昨日、スタート時刻が遅いかなと気にかけつつ、(新神戸→)布引から市が原へ向って摩耶山方面へ。この道、いちど行きかけて日が暮れたので摩耶へ向う前のハーブ園山頂から下りたことがあって(なんならロープウェーで下りようかと思ったら運賃がアホみたいに高くて、アホかつって歩いて下りた)、この先を進めば摩耶山なのねって、あの時もはるか遠い摩耶山のイメージが刷り込まれたもの。全く興味のなかった六甲山系に急に入るようになったもので、山登りの一般的な感覚が判らない。ていうか感覚も体力も標準に達してないのかもしれない。こないだ美容師さんに「摩耶山登りたいんですよ!」って力んで言ったら、こども背負ってひょいっと登ったよって言われて、まじすかーってやりとりになったところだし。それはさておき、ルート的には市が原から天狗道を経て摩耶山のつもりで進みだしたんだけど、今「まやケーブル」が休止中だもんで山頂からも徒歩で帰らにゃならんとして、って逆算しながら歩いてたら、やっぱし遅いんじゃないかなーって不安になってきた。半縦トレランを趣味にしている知人に「天狗道しんどいよー」って脅されているし。(※半縦とは、六甲全山縦走の半分のコースの意。そこを五十路で爆走する猛者がいらっしゃる。)ま、行ける所まで行ってどっかでエスケープルートを下りるべ、という方針で前に下りたハーブ園を後にする。そっからいきなしまあまあしんどいやんけ。はあはあ言ったり、高みから海を望んでふはーって嘆息したり。ライブの予習にceroを聴いてたらアがる曲になってしまってついペースもあがって死ぬかと思ったり。天狗、恐るべし!ところが、ところがです、「登る」から「歩く」に変化してほっとしていたら分岐と地図が登場。そこで知るのは今来た道は天狗道ではなく、稲妻坂であって、これから、今からが天狗道だという。まじかー、あれ天狗ちゃうかったんかー。市が原から摩耶山まで3.6キロって書いてあった。半分くらいは来ただろうって思ったら、この時点でだいたい1/3。まじかー。時間を考えて、今回はここで下りることに。学校林道を下って、そのまま道なりに旧摩耶道に入って雷声寺へ向うと西へ戻りすぎてしまうようなので「中尾町」という矢印に従ってみることにした。そしたら、ここ、あんまし人が通ってないみたいで、道は道なんだけどクヌギの落ち葉が深くて滑る滑る、一歩一歩滑る。いっかい尻餅ついたし。足が道を外すと落ちるわけでしょ。落ちちゃわなくてもここでクキって捻ったりしたらきついでしょ。落ち葉ってこんなに怖いのかって、軽くぞっとした。ひゃーひゃー言いながらなんとかかんとか歩いてたら、小さな堰堤の上にあたる広場にポンと放り出されて、え?え?道の続きはどこかしらって急に焦るシチュエーション。四方を見ても道のきっかけなんて判らない。もしかして行き止まり?こんなところで行き止まり?戻るの?あの滑る道を登るの?面倒臭えー。勘弁してよー。と無言だけど舌打ちくらいはしますわな。ため息もつきますわな。ため息ついでに下を向いたのかね。木立の足元にペットボトルが落ちているのが目に入りました。こんな山の中にもゴミですか。ペットボトルの中に紙が入っています。二度見からのガン見からの、あーりーがーとー。「下りの道は堤防の左側(東側)です。まっすぐ行くとけもの道。時々、間違っておりられる方がいます。」あった、左に道あった。ペットボトルの人、ありがとう!そこからちょっと歩いたらちゃんと中尾町に着きましたとさ。ほ。

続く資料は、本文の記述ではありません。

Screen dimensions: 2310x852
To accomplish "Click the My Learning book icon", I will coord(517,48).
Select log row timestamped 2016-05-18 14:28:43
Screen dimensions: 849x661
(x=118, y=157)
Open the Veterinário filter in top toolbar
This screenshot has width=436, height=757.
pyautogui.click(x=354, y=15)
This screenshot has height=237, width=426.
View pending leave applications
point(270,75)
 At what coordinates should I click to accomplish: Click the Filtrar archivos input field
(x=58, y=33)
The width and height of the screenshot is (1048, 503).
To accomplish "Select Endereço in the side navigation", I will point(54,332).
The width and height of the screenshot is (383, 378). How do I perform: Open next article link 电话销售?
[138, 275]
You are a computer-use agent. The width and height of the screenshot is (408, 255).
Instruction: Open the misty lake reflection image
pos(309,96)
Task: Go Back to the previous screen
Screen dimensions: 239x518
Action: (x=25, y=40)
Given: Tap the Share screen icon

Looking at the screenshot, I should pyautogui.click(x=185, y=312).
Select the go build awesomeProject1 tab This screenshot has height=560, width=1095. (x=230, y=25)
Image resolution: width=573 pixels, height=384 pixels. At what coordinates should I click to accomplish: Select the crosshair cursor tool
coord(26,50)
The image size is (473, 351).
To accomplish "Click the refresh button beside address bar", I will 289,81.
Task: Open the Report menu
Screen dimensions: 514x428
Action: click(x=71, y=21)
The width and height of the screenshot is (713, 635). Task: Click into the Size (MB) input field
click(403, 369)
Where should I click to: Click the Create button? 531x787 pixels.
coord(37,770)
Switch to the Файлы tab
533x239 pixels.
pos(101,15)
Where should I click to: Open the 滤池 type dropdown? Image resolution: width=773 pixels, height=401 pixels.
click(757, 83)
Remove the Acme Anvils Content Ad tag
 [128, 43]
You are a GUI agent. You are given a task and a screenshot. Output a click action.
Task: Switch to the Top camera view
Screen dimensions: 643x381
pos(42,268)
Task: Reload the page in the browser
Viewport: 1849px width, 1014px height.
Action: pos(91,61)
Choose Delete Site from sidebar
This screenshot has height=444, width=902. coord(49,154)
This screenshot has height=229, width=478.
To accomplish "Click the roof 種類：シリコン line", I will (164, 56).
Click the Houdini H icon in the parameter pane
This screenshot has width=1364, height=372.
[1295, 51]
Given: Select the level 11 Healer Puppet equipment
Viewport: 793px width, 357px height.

街へ下りて、素晴らしい甘味屋さんをみつけて甘酒でお腹を温めて、

かねがね入りたかった灘温泉に寄って、八幡さんの厄除けのお祭りを楽しんで帰りました。しかしながら、摩耶山は遠かりし。トェンティクロスを経由しての摩耶山って私にはまだ荷が重いかな。次も素直に天狗道をリトライするか、悩むところ。長峰から徳川道というルートもあるのか。ありがたいことにまだ飽きない。

正月にひいた風邪をこじらせていた。

 

鼻炎から副鼻腔炎に至り喉頭炎に発展したので声が出なくなって難儀した。声が出ないまま働いていたら、哀れまれたり労われたり、面目ない正月。面目ないけど働いているけどいつものことだけど労働意欲はなくて、申し訳ない正月。

猫と暮らしていた頃、外猫を極力触らなかった私は、浮気をしないタイプ。うちの猫に蚤やダニや病気を持ち帰りたくなかったから。リスク回避。これをそのまま人の話にすると面倒くさいのが、こういう自分の行動規範を理解してもらおうとかそういうアレ。猫を飼っていても野良猫を撫で回す人はいるし、それを別にとやかく言うのは嫌いで、自分はそうしているというだけのことなんだけど。あくまで行動規範の話であって、情の話ではないのに混同されるのも面倒くさい。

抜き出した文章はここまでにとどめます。